Cara Melakukan Uji Validitas dan Reliabilitas Skala Likert di SPSS
Surabaya — Dalam penelitian pendidikan, skala Likert menjadi instrumen paling umum untuk mengukur sikap, persepsi, atau kemampuan berpikir siswa. Namun, sebelum digunakan dalam analisis utama, instrumen tersebut harus dipastikan valid dan reliabel. SPSS menjadi salah satu perangkat lunak yang dapat membantu peneliti menguji kedua aspek ini dengan cepat dan akurat.
1. Memahami Makna Validitas dan Reliabilitas
Validitas menunjukkan sejauh mana butir pertanyaan mampu mengukur apa yang seharusnya diukur. Sebaliknya, reliabilitas menilai konsistensi hasil pengukuran. Instrumen yang valid belum tentu reliabel, dan sebaliknya — keduanya harus berjalan seiring agar data yang diperoleh benar-benar mencerminkan realitas.
Dalam konteks skala Likert, validitas butir sering diuji menggunakan korelasi item-total. Sementara reliabilitas internal umumnya diukur dengan koefisien Cronbach’s Alpha. Dua uji ini cukup untuk memastikan bahwa instrumen siap digunakan pada tahap penelitian lanjutan.
2. Langkah Melakukan Uji Validitas di SPSS
- Buka SPSS, lalu masukkan seluruh data hasil uji coba angket.
- Pilih menu:
Analyze → Correlate → Bivariate. - Masukkan setiap item (butir pertanyaan) dan total skor (biasanya jumlah seluruh item).

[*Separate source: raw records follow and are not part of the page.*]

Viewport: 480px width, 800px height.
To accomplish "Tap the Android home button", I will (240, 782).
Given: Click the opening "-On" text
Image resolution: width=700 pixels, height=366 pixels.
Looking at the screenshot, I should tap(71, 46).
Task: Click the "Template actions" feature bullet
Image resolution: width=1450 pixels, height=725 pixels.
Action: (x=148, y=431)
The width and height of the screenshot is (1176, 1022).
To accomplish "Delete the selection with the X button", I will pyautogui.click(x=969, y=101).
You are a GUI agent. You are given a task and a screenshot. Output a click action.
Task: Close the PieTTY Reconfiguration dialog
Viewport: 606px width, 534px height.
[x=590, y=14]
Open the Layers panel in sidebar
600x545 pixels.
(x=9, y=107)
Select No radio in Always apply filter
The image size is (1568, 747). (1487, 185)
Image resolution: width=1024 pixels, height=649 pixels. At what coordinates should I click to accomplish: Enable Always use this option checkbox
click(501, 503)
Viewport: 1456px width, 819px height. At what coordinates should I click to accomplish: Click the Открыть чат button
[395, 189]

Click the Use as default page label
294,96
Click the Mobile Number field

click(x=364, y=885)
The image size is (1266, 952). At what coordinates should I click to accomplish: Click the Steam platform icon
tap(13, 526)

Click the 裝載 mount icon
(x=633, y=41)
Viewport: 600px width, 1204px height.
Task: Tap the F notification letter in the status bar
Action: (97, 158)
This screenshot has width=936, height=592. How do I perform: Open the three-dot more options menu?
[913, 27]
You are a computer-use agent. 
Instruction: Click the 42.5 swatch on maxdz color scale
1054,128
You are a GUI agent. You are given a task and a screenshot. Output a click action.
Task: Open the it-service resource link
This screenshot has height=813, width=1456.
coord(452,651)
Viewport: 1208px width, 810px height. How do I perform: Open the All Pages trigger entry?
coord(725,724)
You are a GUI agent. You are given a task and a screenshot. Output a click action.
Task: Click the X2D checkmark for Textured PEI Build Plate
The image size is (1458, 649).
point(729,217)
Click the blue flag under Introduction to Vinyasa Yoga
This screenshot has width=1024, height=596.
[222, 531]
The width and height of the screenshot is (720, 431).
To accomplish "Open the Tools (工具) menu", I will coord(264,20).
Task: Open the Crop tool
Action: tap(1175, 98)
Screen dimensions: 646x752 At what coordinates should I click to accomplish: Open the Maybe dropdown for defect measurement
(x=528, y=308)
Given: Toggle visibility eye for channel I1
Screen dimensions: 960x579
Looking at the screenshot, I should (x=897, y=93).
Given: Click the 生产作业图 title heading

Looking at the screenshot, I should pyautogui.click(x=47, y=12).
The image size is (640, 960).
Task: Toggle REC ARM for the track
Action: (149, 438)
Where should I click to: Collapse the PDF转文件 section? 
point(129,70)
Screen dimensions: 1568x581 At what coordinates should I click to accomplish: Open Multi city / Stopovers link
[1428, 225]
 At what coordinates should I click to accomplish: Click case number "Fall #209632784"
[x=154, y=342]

- Centang “Pearson” dan “Two-tailed”.
- Jalankan analisis dengan klik OK.
Hasil korelasi menunjukkan hubungan antara setiap item dengan total skor.
- Item dengan nilai r hitung > r tabel (0,3 atau sesuai N) dianggap valid.
- Item dengan nilai r hitung < r tabel sebaiknya direvisi atau dihapus.
Langkah ini membantu memastikan bahwa setiap butir memiliki kekuatan representatif terhadap konstruk yang diukur.
3. Langkah Melakukan Uji Reliabilitas di SPSS
- Pilih menu:
Analyze → Scale → Reliability Analysis. - Masukkan seluruh item yang telah lolos uji validitas.
- Pilih model Cronbach’s Alpha, lalu klik OK.
- Perhatikan nilai Cronbach’s Alpha pada output.
Interpretasinya sebagai berikut:
- α ≥ 0,90 → sangat reliabel
- 0,80 ≤ α < 0,90 → reliabel tinggi
- 0,70 ≤ α < 0,80 → cukup reliabel
- α < 0,70 → perlu revisi instrumen
Reliabilitas tinggi menunjukkan bahwa responden memberikan jawaban yang konsisten di seluruh item, mencerminkan kejelasan konsep dan stabilitas konstruk.
4. Refleksi Konseptual: Antara Angka dan Makna
Uji validitas dan reliabilitas bukan sekadar ritual statistik. Ia merupakan proses reflektif untuk menilai seberapa dalam peneliti memahami konstruk yang diukur. Misalnya, dalam penelitian tentang deep learning, butir yang menggambarkan kemampuan berpikir reflektif harus benar-benar menilai kedalaman proses belajar, bukan sekadar frekuensi aktivitas belajar.
Menurut Azwar (2012), kualitas instrumen yang baik mencerminkan ketepatan berpikir peneliti. Karena itu, interpretasi hasil SPSS harus selalu dihubungkan kembali dengan teori dan konteks pendidikan, bukan hanya angka koefisien.
Program S3 Ilmu Pendidikan UNESA menekankan bahwa validitas dan reliabilitas adalah fondasi etika ilmiah dalam penelitian. Instrumen yang valid dan reliabel bukan hanya alat ukur, tetapi juga cerminan integritas akademik seorang peneliti.